69

My program reads a line from a file. This line contains comma-separated text like:

123,test,444,"don't split, this",more test,1

I would like the result of a split to be this:

123
test
444
"don't split, this"
more test
1

If I use the String.split(","), I would get this:

123
test
444
"don't split
 this"
more test
1

In other words: The comma in the substring "don't split, this" is not a separator. How to deal with this?

Dale K
  • 16,372
  • 12
  • 37
  • 62
Jakob Mathiasen
  • 1,189
  • 3
  • 13
  • 17

5 Answers5

153

You can try out this regex:

str.split(",(?=(?:[^\"]*\"[^\"]*\")*[^\"]*$)");

This splits the string on , that is followed by an even number of double quotes. In other words, it splits on comma outside the double quotes. This will work provided you have balanced quotes in your string.

Explanation:

,           // Split on comma
(?=         // Followed by
   (?:      // Start a non-capture group
     [^"]*  // 0 or more non-quote characters
     "      // 1 quote
     [^"]*  // 0 or more non-quote characters
     "      // 1 quote
   )*       // 0 or more repetition of non-capture group (multiple of 2 quotes will be even)
   [^"]*    // Finally 0 or more non-quotes
   $        // Till the end  (This is necessary, else every comma will satisfy the condition)
)

You can even type like this in your code, using (?x) modifier with your regex.
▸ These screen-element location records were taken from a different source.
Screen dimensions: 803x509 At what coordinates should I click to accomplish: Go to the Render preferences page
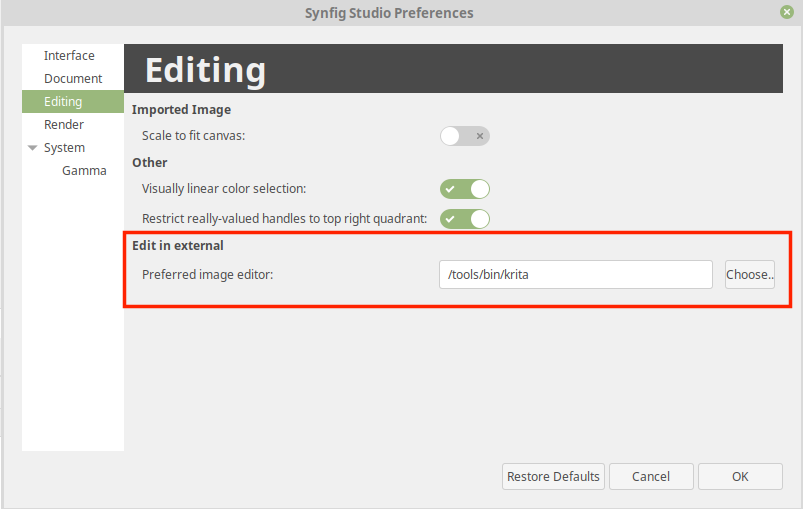[x=64, y=124]
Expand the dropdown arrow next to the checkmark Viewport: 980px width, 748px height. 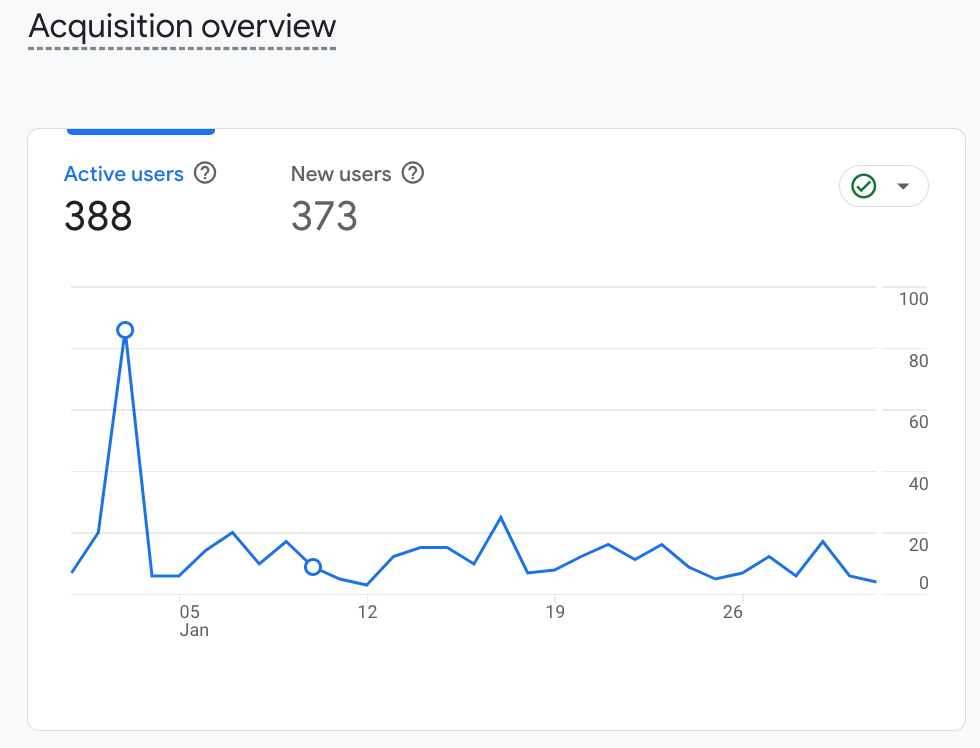904,186
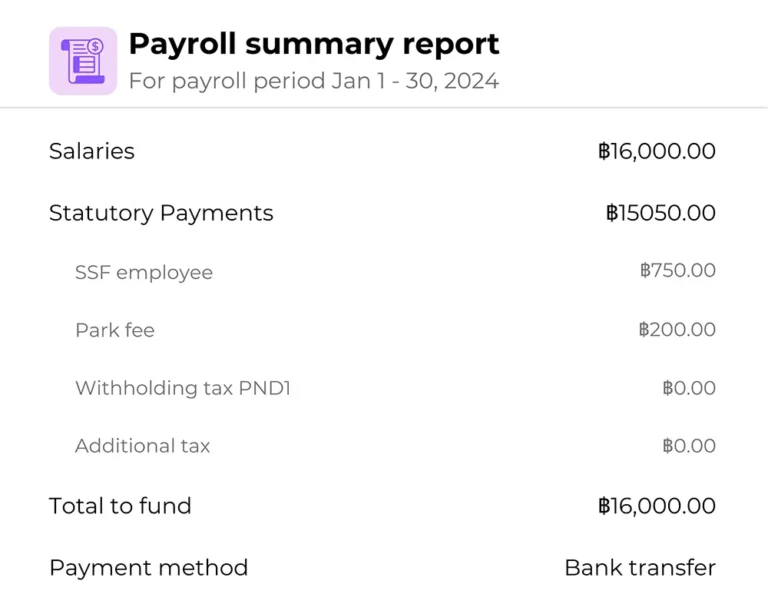Click the Park fee amount ฿200.00
Screen dimensions: 768x604
[677, 329]
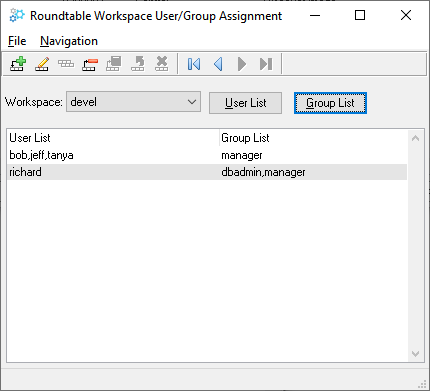The image size is (430, 391).
Task: Go to the first record
Action: [194, 64]
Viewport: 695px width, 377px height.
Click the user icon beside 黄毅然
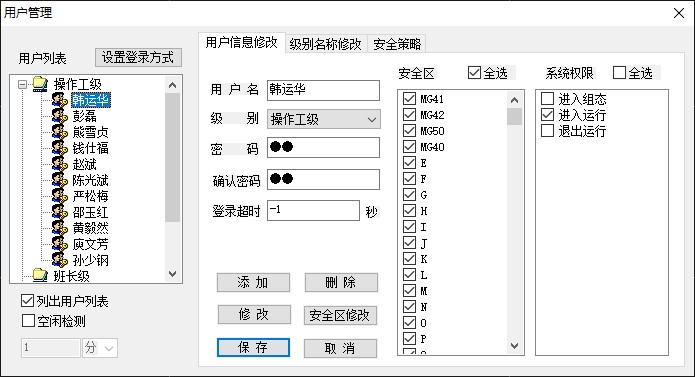tap(60, 228)
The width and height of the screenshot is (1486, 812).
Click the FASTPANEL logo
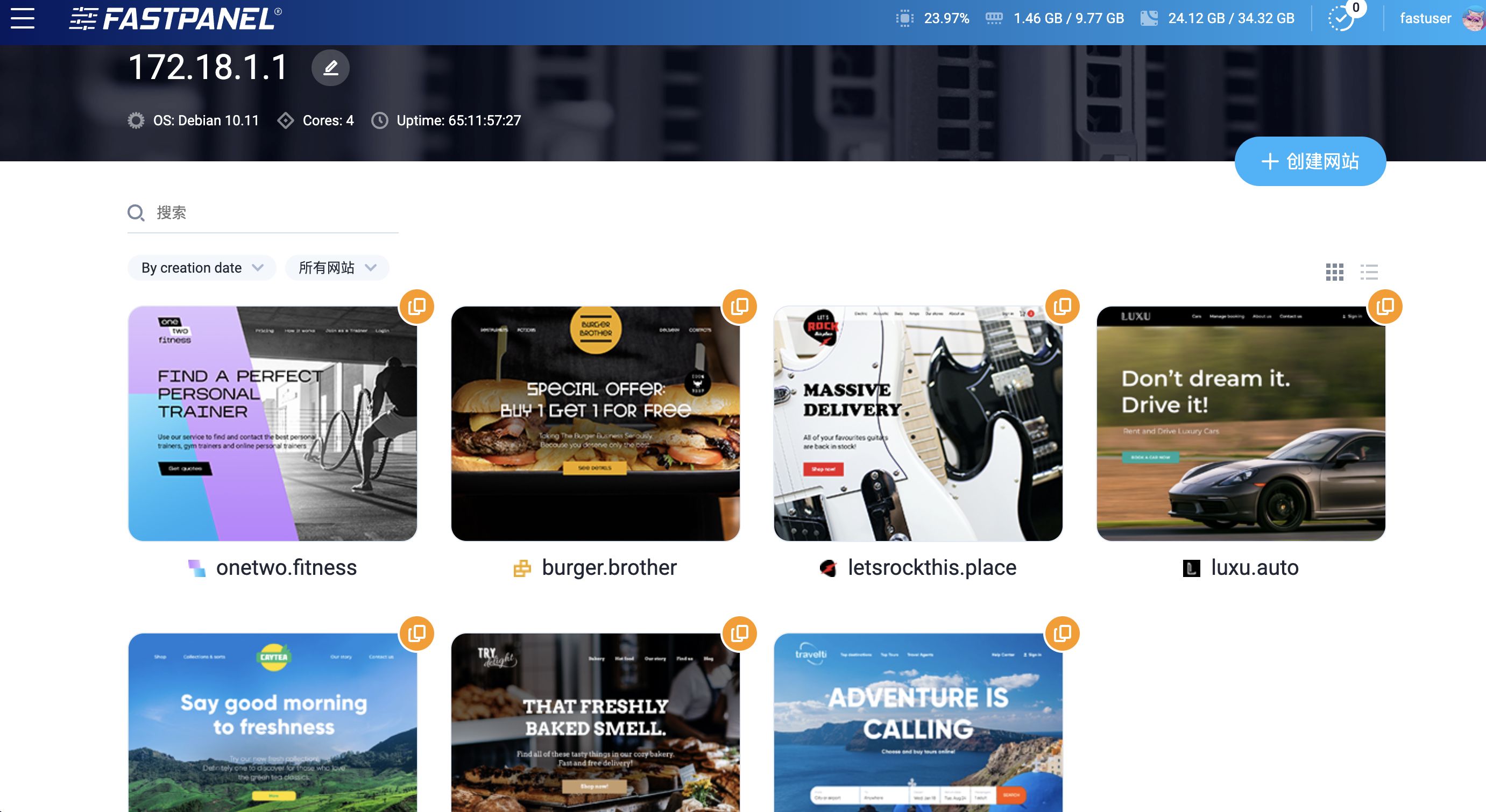click(x=175, y=18)
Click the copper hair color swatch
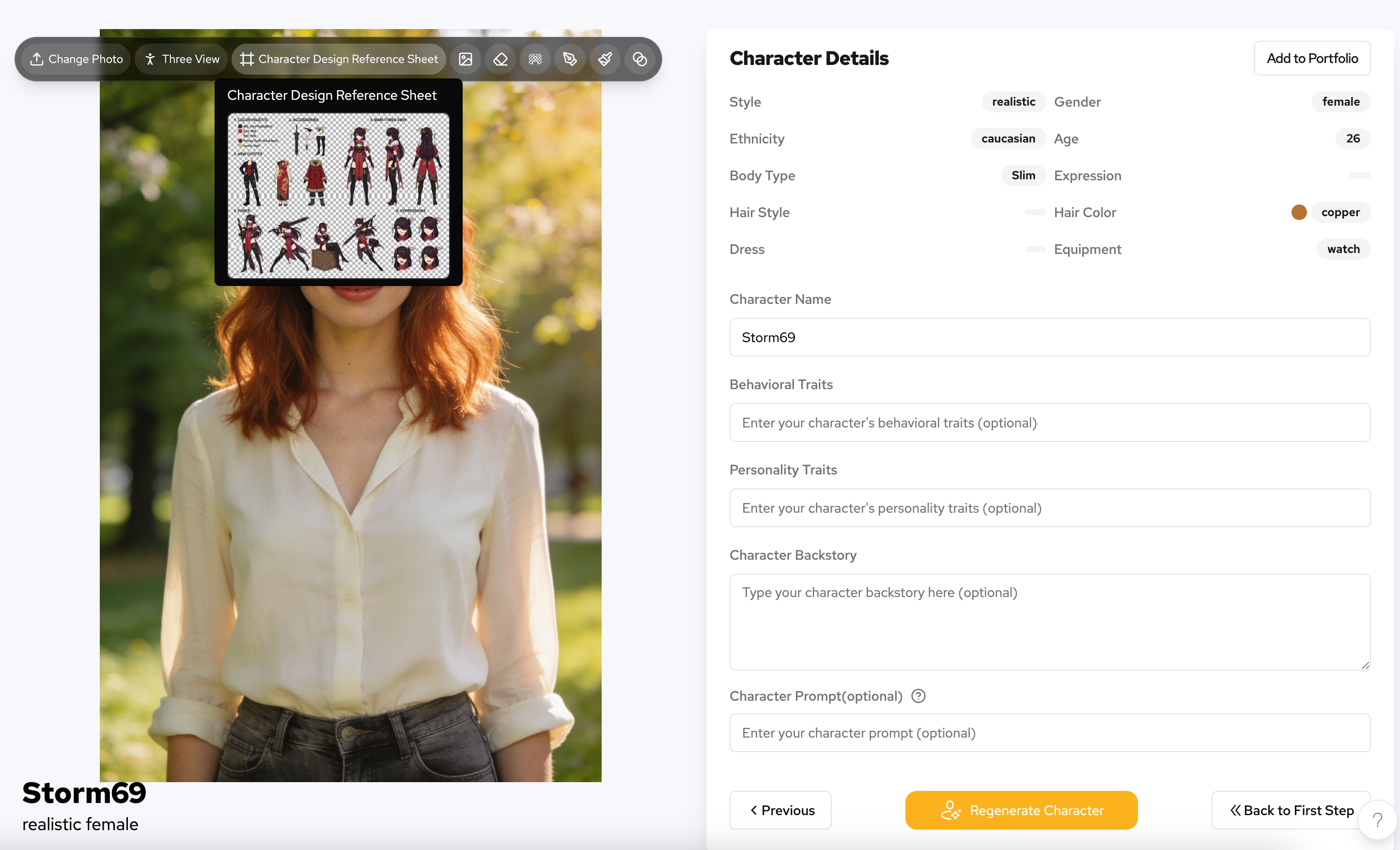This screenshot has width=1400, height=850. coord(1299,212)
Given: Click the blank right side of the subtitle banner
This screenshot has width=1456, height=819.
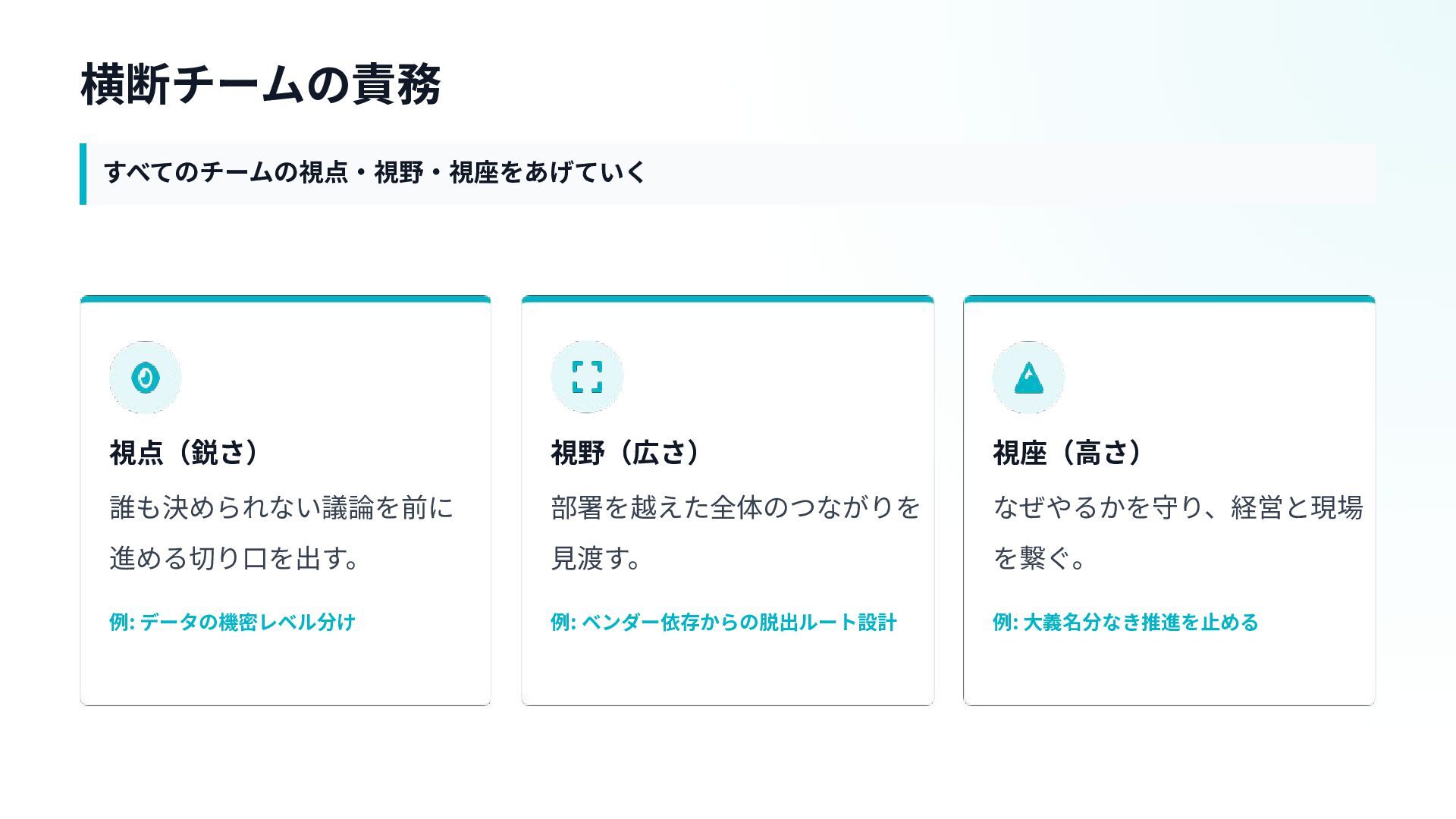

The modifier ignores any whitespaces in your regex, so it's becomes more easy to read a regex broken into multiple lines like so:

String[] arr = str.split("(?x)   " + 
                     ",          " +   // Split on comma
                     "(?=        " +   // Followed by
                     "  (?:      " +   // Start a non-capture group
                     "    [^\"]* " +   // 0 or more non-quote characters
                     "    \"     " +   // 1 quote
                     "    [^\"]* " +   // 0 or more non-quote characters
                     "    \"     " +   // 1 quote
                     "  )*       " +   // 0 or more repetition of non-capture group (multiple of 2 quotes will be even)
                     "  [^\"]*   " +   // Finally 0 or more non-quotes
                     "  $        " +   // Till the end  (This is necessary, else every comma will satisfy the condition)
                     ")          "     // End look-ahead
                         );
Rohit Jain
  • 195,192
  • 43
  • 369
  • 489
  • 4
    This answer is still valuable after all these years! – Cheeso Oct 12 '16 at 19:22
  • Got my program to work with your explanation. Thanks! Now, is there a way you can add newlines to this too? \n and \r? – Henry Lee Feb 01 '17 at 21:36
  • Hi my string is like this: \"don't split, this\" instead (it has those backslashes in front of ". How to modify the regex for that? – GeneCode Oct 31 '17 at 06:53
  • still the best answer in 2018. if you are using kotlin : str.split(",(?=(?:[^\"]*\"[^\"]*\")*[^\"]*$)".toRegex()) . Remember to add toRegex(). – SajithK May 09 '18 at 11:19
  • You are amazing :) – Iharob Al Asimi Aug 05 '18 at 19:20
  • 1
    Hi Rohit, I followed your solution where I had two delimiters, and/or. and used following regex : (\s+and\s+|\s+or\s+)(?=(?:[^\"]*"[^\"]*\")*[^\"]*$). It works great for most of the usecases but fails for input : 'brand == "Kellogg\'\'s" or country == \'UnitedStates and " India\''. Could you please help me? I am very new to regex. – Harsh Bafna Aug 24 '18 at 10:35
  • 1
    This does not work for nontrivial cases, e.g. if the text contains quotes itself you'd need to escape, like `\"` – Felk Mar 14 '19 at 12:27
  • Sometimes you'll just have to step back.... Thanks!!!! Weeks I try to separate by comma not between parenthesis... – Mohicane Feb 13 '20 at 10:29
19

Why Split when you can Match?

Resurrecting this question because for some reason, the easy solution wasn't mentioned. Here is our beautifully compact regex:

"[^"]*"|[^,]+

This will match all the desired fragments (see demo).

Explanation

  • With "[^"]*", we match complete "double-quoted strings"
  • or |
  • we match [^,]+ any characters that are not a comma.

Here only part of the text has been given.